CONSEGNA 1
Cita con esattezza il passo del testo sugli scavi di Carter e Carnarvon compreso tra "Sfiduciato, Carnarvon se" e "puntura di insetto.", estremi inclusi.

ESTRATTO DELLA PAGINA
+ + + +

La “Valle dei Re” sembrava esaurita per quanto riguardava gli scavi e così il sodalizio Carter-Carnarvon portò a scarsi, anche se importanti ritrovamenti: la tomba di Amenhotep I ed una stele che raccontava, in forma epica, la guerra di liberazione di Kamosis contro gli Hyksos, chiamata poi “Tavoletta di Carnarvon”.
Sfiduciato, Carnarvon se ne tornò per lunghi periodi in Inghilterra, limitandosi a finanziare le imprese di Carter. All’annuncio della scoperta della tomba di Tutankhamon, si precipitò in Egitto, dove giunse il 23 novembre del 1922. Carnarvon mancò anche all’appuntamento dell’apertura del sarcofago di Tutankhamon nel 1924: era morto in seguito ad una velenosa puntura di insetto.
Più modesta, più piccola, più stretta di tutte le altre tombe nella “Valle dei Re”, quella di Tutankhamon sembra un sepolcro di ripiego, giustificato forse dalla sua morte improvvisa e imprevista.

+ + + +

DATI DELL'ESERCIZIO
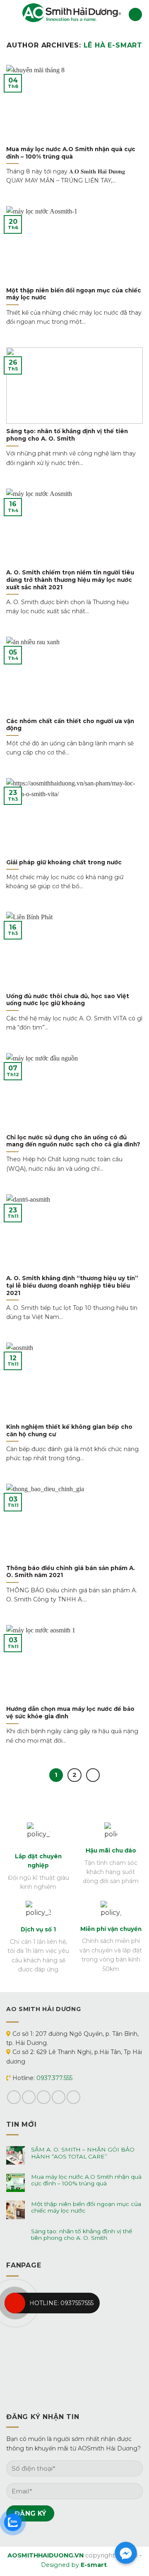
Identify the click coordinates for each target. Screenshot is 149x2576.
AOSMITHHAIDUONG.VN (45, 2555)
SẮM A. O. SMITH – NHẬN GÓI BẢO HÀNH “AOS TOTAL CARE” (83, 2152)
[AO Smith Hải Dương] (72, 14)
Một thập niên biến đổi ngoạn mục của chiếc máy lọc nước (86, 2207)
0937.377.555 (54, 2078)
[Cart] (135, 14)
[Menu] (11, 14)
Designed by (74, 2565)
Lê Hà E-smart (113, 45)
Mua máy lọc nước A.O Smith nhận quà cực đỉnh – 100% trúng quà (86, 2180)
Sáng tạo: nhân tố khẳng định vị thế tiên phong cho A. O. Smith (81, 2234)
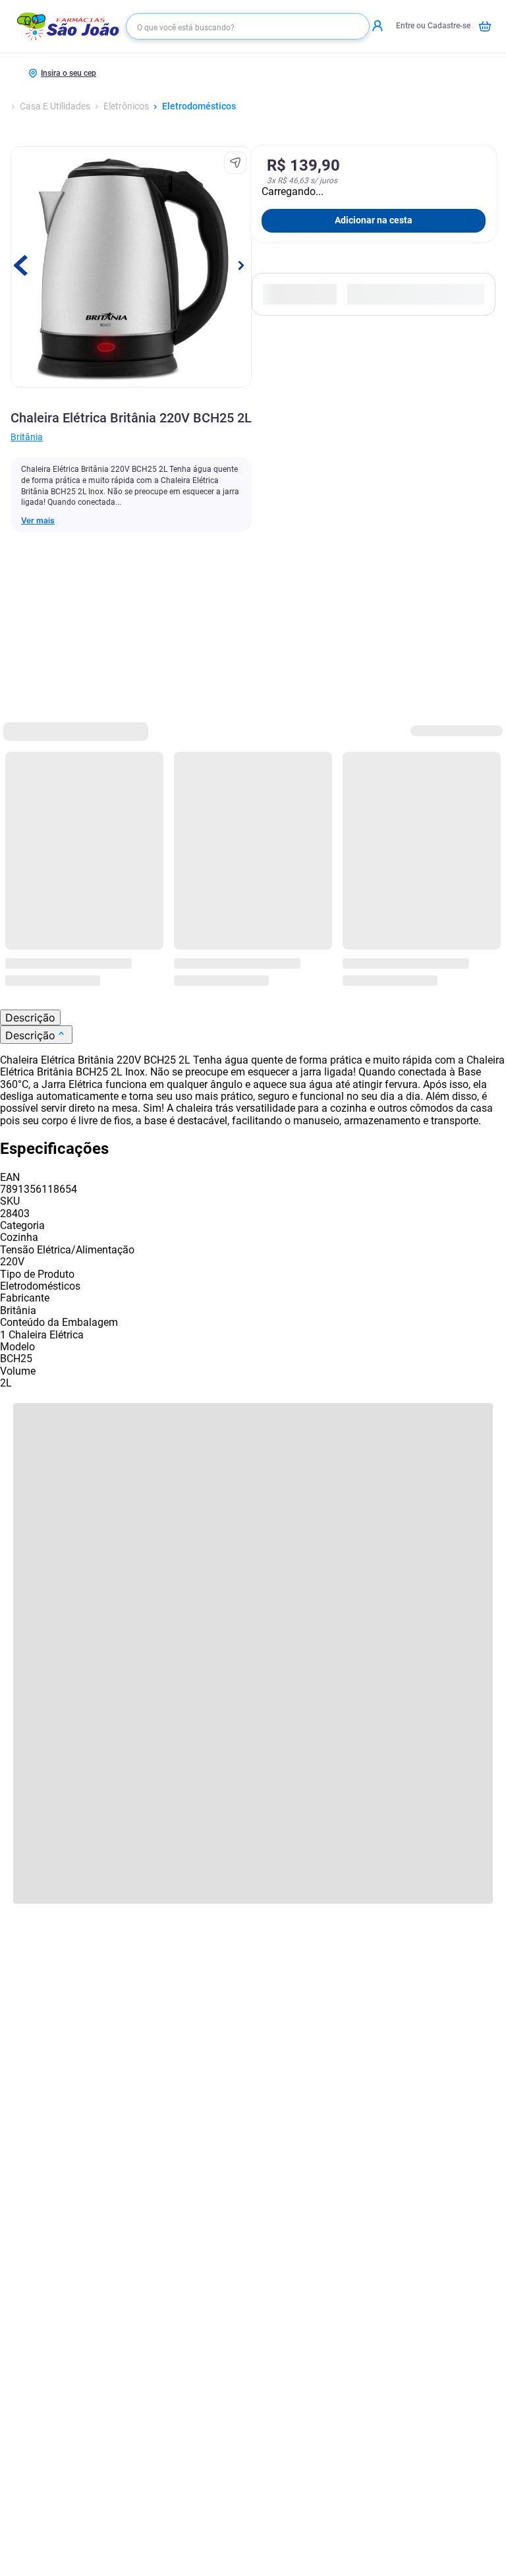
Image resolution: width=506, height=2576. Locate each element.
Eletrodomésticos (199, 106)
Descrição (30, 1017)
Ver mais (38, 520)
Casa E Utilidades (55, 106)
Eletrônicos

+ + + +

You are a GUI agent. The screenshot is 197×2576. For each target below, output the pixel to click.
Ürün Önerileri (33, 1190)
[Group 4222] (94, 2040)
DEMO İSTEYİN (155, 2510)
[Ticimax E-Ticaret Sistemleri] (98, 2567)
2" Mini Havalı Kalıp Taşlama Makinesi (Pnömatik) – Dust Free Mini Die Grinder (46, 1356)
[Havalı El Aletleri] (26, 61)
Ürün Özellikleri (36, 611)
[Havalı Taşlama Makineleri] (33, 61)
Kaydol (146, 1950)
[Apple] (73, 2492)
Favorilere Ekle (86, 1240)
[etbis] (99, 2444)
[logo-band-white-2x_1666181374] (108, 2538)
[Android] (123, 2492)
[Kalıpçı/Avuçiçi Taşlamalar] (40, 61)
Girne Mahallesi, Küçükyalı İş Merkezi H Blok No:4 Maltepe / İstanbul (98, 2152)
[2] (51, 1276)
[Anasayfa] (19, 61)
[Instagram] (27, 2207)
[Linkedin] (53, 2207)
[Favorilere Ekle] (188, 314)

+ + + +

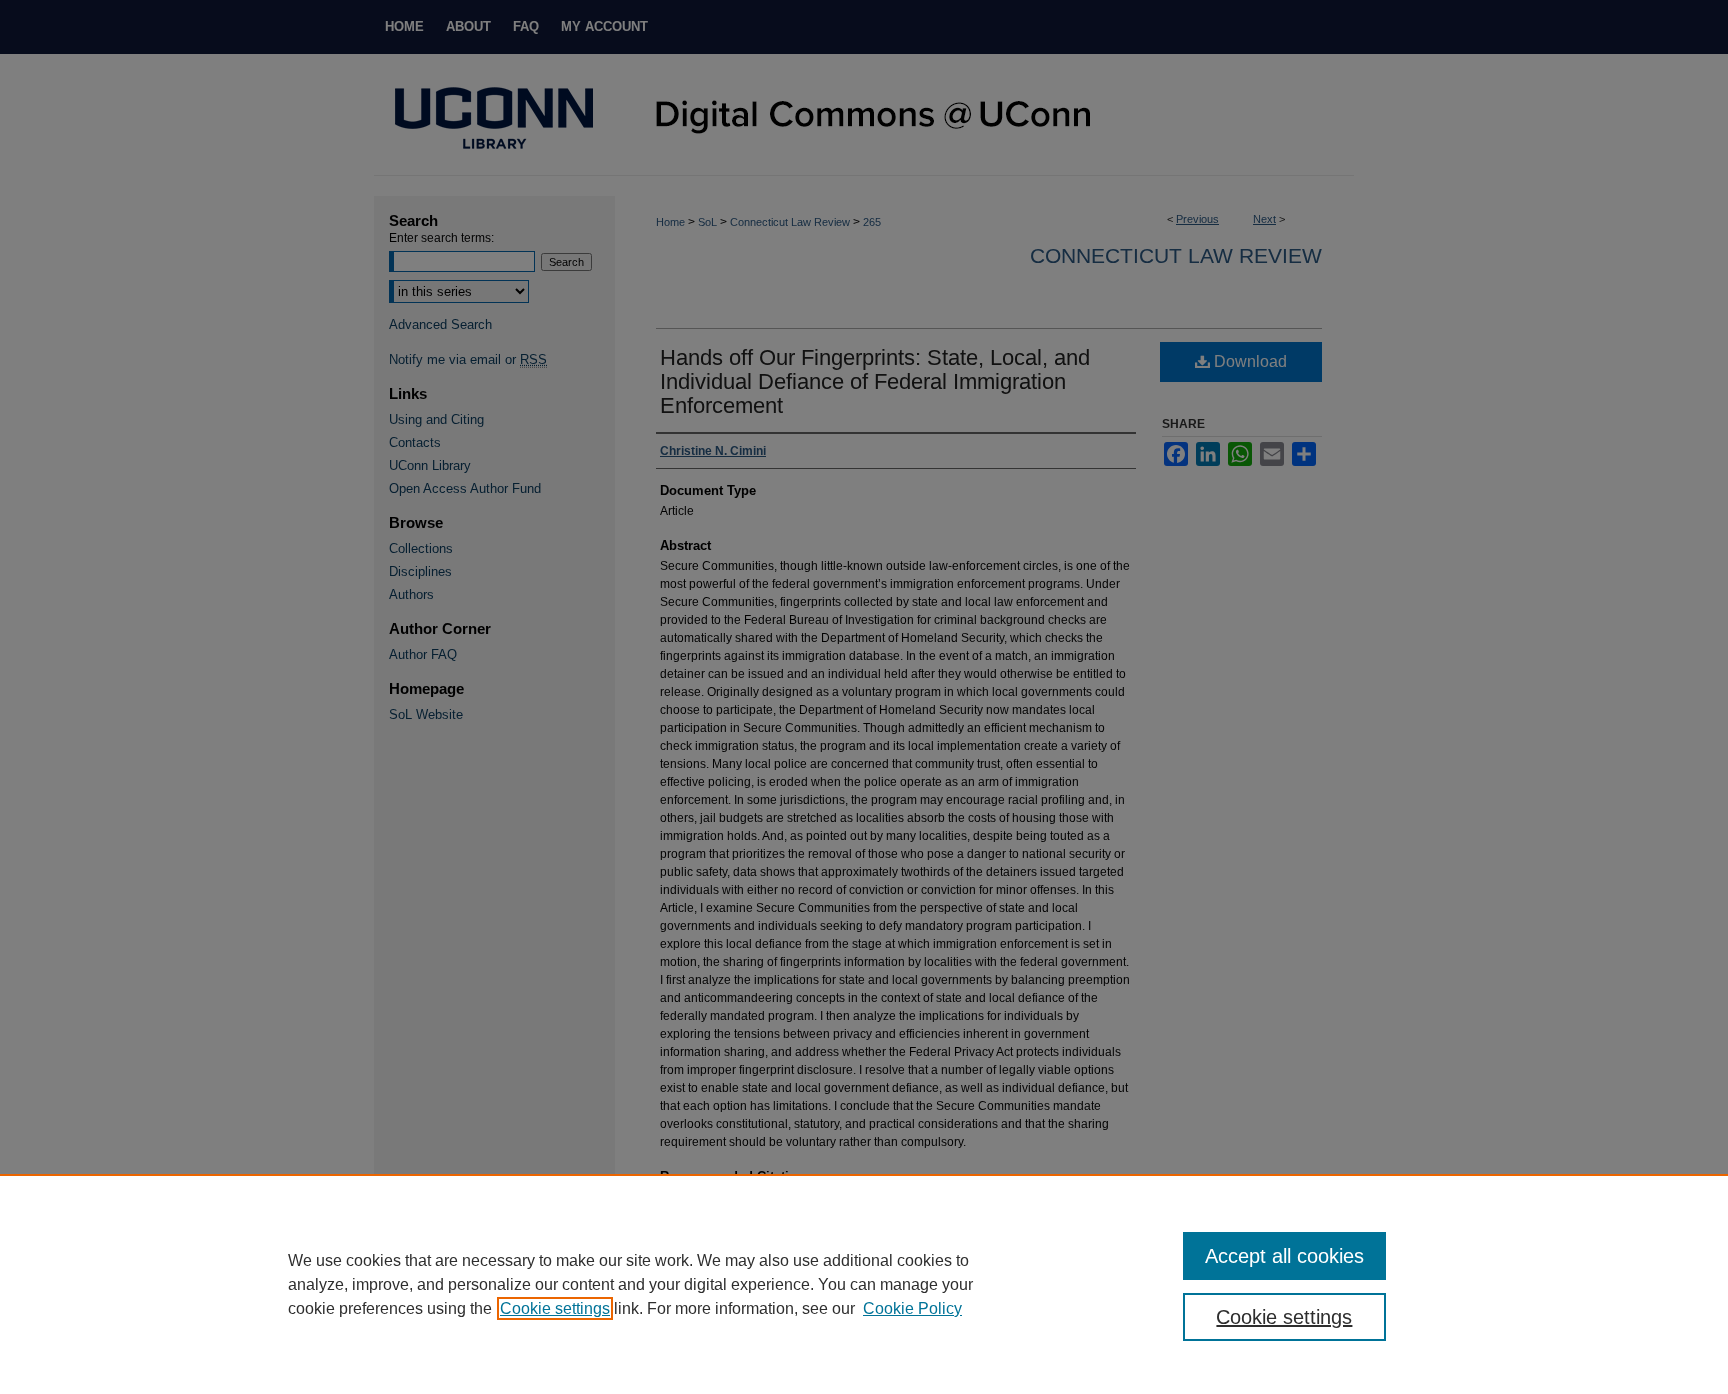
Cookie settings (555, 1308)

+ + + +

CONSEGNA 2
Stampa senza alcuna modifica le righe dei record comprese tra quella che contiene "Identify the click" e quella che contiene "Eletrônicos", entrambe incluse. Lascia fuori dalla risposta le immagini.

SOLUZIONE 1
Sfiduciato, Carnarvon se ne tornò per lunghi periodi in Inghilterra, limitandosi a finanziare le imprese di Carter. All’annuncio della scoperta della tomba di Tutankhamon, si precipitò in Egitto, dove giunse il 23 novembre del 1922. Carnarvon mancò anche all’appuntamento dell’apertura del sarcofago di Tutankhamon nel 1924: era morto in seguito ad una velenosa puntura di insetto.

SOLUZIONE 2
Identify the click coordinates for each target. Screenshot is 149x2576.
AOSMITHHAIDUONG.VN (45, 2555)
SẮM A. O. SMITH – NHẬN GÓI BẢO HÀNH “AOS TOTAL CARE” (83, 2152)
[AO Smith Hải Dương] (72, 14)
Một thập niên biến đổi ngoạn mục của chiếc máy lọc nước (86, 2207)
0937.377.555 (54, 2078)
[Cart] (135, 14)
[Menu] (11, 14)
Designed by (74, 2565)
Lê Hà E-smart (113, 45)
Mua máy lọc nước A.O Smith nhận quà cực đỉnh – 100% trúng quà (86, 2180)
Sáng tạo: nhân tố khẳng định vị thế tiên phong cho A. O. Smith (81, 2234)
Image resolution: width=506, height=2576. Locate each element.
Eletrodomésticos (199, 106)
Descrição (30, 1017)
Ver mais (38, 520)
Casa E Utilidades (55, 106)
Eletrônicos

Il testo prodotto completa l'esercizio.